**Brano del documento:**

+-------+

Medicina e ricerca

Settimana del cervello/ Casi di Ictus finalmente in calo: negli ultimi 20 anni -29%. Ricette e strategie

di Elio Agostini (direttore della Struttura complessa Neurologiae Stroke unit del Dipartimento di Neuroscienze, Ospedale Niguarda Ca’ Granda di Milano)

L’ictus cerebrale rappresenta un rilevante problema di salute pubblica, è la prima causa di disabilità, la seconda causa di demenza e la terza causa di morte nel mondo industrializzato. In Italia vi sono circa 200.000 nuovi ictus ogni anno e circa 1.000.000 di persone vivono con esiti invalidanti della malattia. Gli studi epidemiologici hanno individuato molteplici fattori che aumentano il rischio di ictus. Alcuni di questi fattori non possono essere modificati, principalmente l’età, ma costituiscono tuttavia importanti indicatori per definire le classi di rischio. Altri fattori sono modificabili con strategie non farmacologiche o farmacologiche. Il loro riconoscimento costituisce la base della prevenzione sia primaria sia secondaria dell’ictus. La prevenzione è un insieme di attività, azioni ed interventi attuati con il fine prioritario di promuovere e conservare lo stato di salute ed evitare l’insorgenza di malattie.

Dati recenti sulla popolazione italiana indicano che negli ultimi vent’anni l’incidenza di primi ictus, sia ischemico che emorragico, è diminuita del 29 per cento. Tale riduzione è stata osservata nonostante un indice di invecchiamento della popolazione con età superiore ai 75 anni pari al 33 per cento. La riduzione dell’incidenza interessa in particolare gli ictus disabilitanti e fatali. La percentuale di mortalità a trenta giorni è invece rimasta la stessa. È plausibile comunque attribuire questa riduzione all’aumento e al miglioramento delle strategie preventive, a un miglior controllo dei fattori di rischio vascolare e al ruolo della chirurgia vascolare, anche per il considerevole numero di interventi chirurgici eseguiti per stenosi della carotide (dal 17,2% è passata al 17,8 per cento).

+-------+

**Lavoro richiesto:**
**A.** Riporta fedelmente la parte del brano sull'ictus che si apre con le parole contenenti "Settimana del cervello/" e si chiude con "Granda di Milano)".
**B.** Le affermazioni seguenti concordano con il brano sull'ictus? Per ognuna rispondi sì o no e cita testualmente le parole che lo stabiliscono.
(i) In Italia si contano circa 200.000 nuovi ictus all'anno.
(ii) Negli ultimi vent'anni la mortalità a trenta giorni è diminuita.
(iii) L'età è uno dei fattori di rischio modificabili.
**C.** Prosegui il brano sull'ictus a partire dalla sua ultima frase.

**Dati da analizzare:**
+-------+

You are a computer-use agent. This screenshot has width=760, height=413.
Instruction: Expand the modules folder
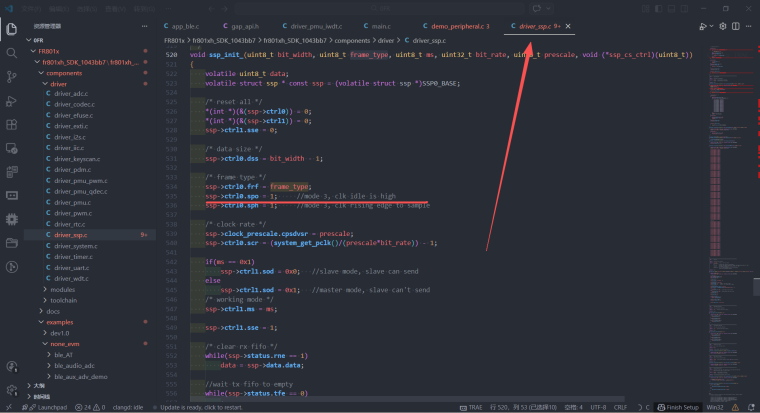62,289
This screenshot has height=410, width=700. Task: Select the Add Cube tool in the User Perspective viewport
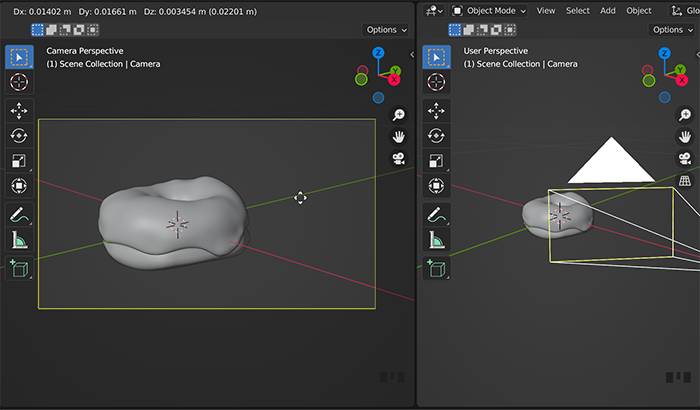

+-------+

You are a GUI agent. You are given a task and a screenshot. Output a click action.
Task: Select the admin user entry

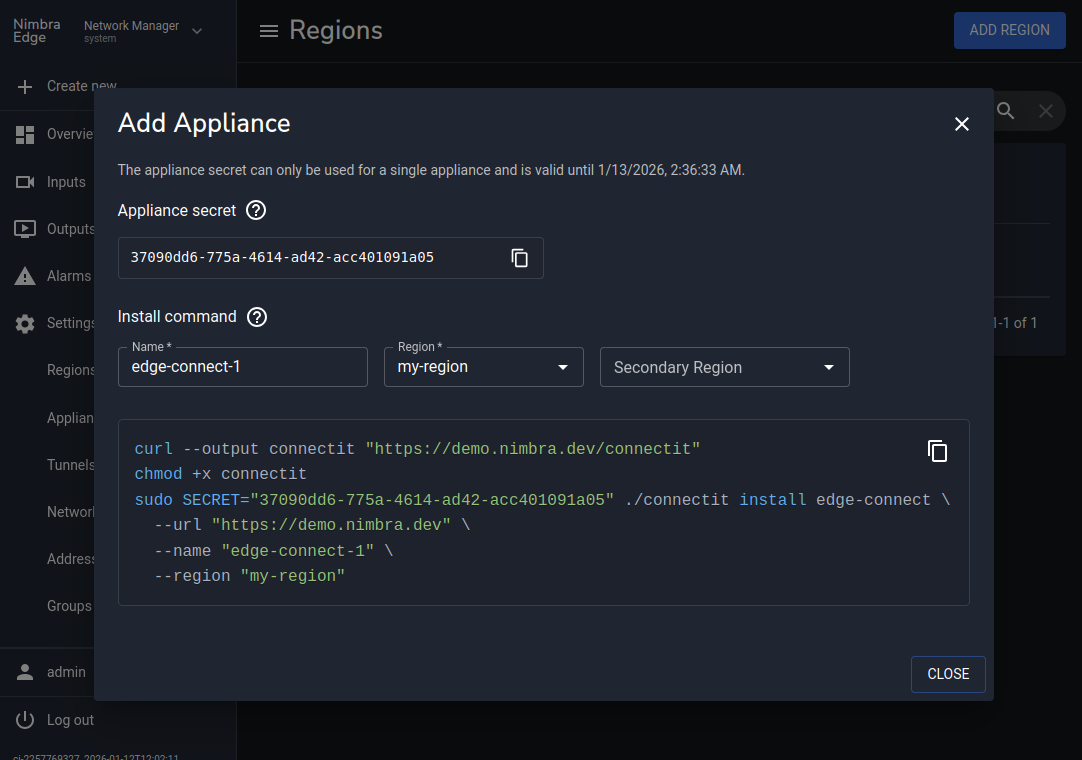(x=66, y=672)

+-------+

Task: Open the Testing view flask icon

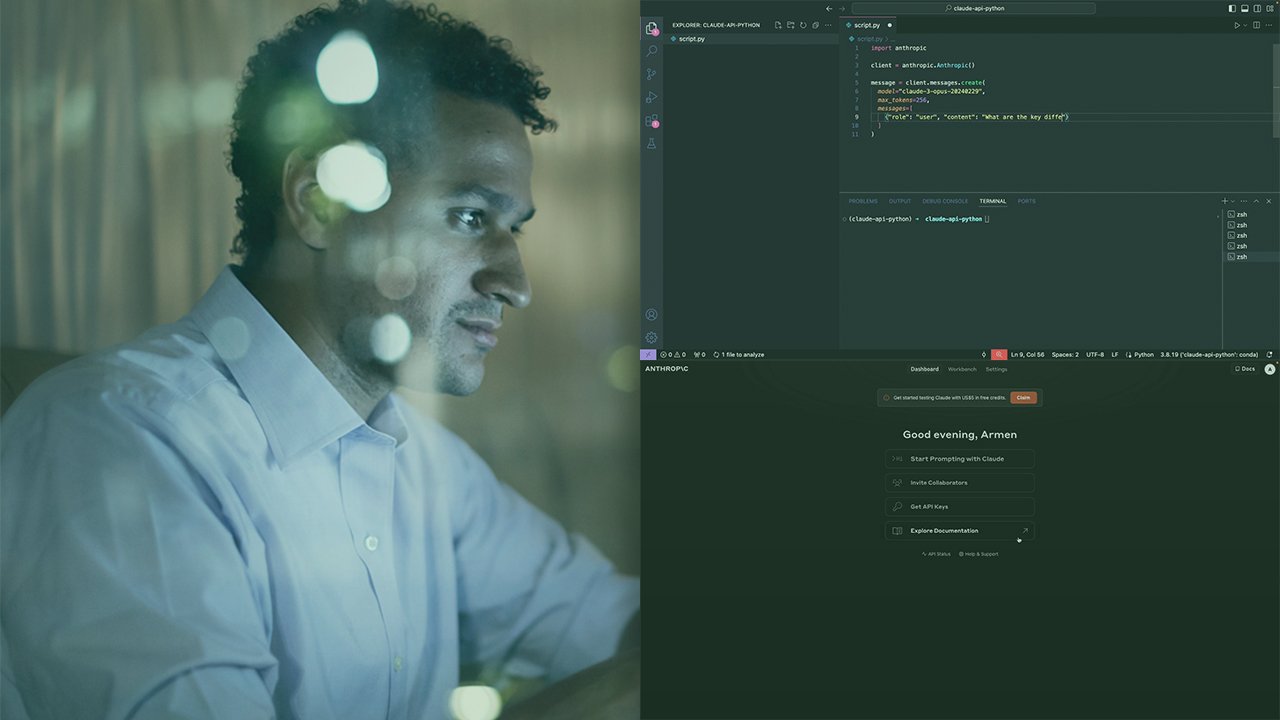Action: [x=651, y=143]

+-------+

**Elenco delle risposte:**
**A.**
Settimana del cervello/ Casi di Ictus finalmente in calo: negli ultimi 20 anni -29%. Ricette e strategie

di Elio Agostini (direttore della Struttura complessa Neurologiae Stroke unit del Dipartimento di Neuroscienze, Ospedale Niguarda Ca’ Granda di Milano)

**B.**
(i) Sì: "In Italia vi sono circa 200.000 nuovi ictus ogni anno"
(ii) No: "La percentuale di mortalità a trenta giorni è invece rimasta la stessa."
(iii) No: "Alcuni di questi fattori non possono essere modificati, principalmente l’età"

**C.**
Prevenire è meglio che curare
Le strategie di prevenzione dell’ictus sono più efficaci se vengono attuate quando l’ictus non si è ancora manifestato ossia in soggetti “che stanno bene”. È consigliabile effettuare periodiche visite presso il proprio medico di base che provvederà a verificare il vostro profilo di rischio vascolare.

Smettere di fumare riduce il rischio di ictus.

Praticare quotidianamente attività fisica moderata, ad esempio camminare con passo spedito per 30 minuti al giorno per la maggior parte dei giorni della settimana.

Evitare l’aumento ponderale con misure dietetiche ed attività fisica. Nei soggetti in sovrappeso la riduzione del peso corporeo ha effetti positivi sulla pressione arteriosa, sul diabete e sui grassi nel sangue.

Evitare un eccessiva assunzione di alcol. L’assunzione di modiche quantità di alcol può esercitare un effetto addirittura protettivo per le malattie vascolari e l’Ictus.

Ridurre il consumo di grassi e condimenti di origine animale, aumentare il consumo di pesce quale fonte di grassi polinsaturi, aumentare il consumo di frutta, verdura, cereali integrali e legumi quale fonte di vitamine e antiossidanti.

Viene consigliato di limitare la assunzione di sale nella dieta a meno di 6 grammi. Tale obiettivo si raggiunge evitando cibi ad alto contenuto di sale e non aggiungendo sale a tavola. La raccomandazione è ancora più importante per i soggetti con ipertensione arteriosa.

Nei soggetti con ipertensione arteriosa, qualora le modificazioni alimentari e dello stile di vita non siano sufficienti, è indicato il ricorso ai farmaci antipertensivi. I valori consigliati sono inferiori a 140/90 mmHge di 130/80 mmHg nei diabetici.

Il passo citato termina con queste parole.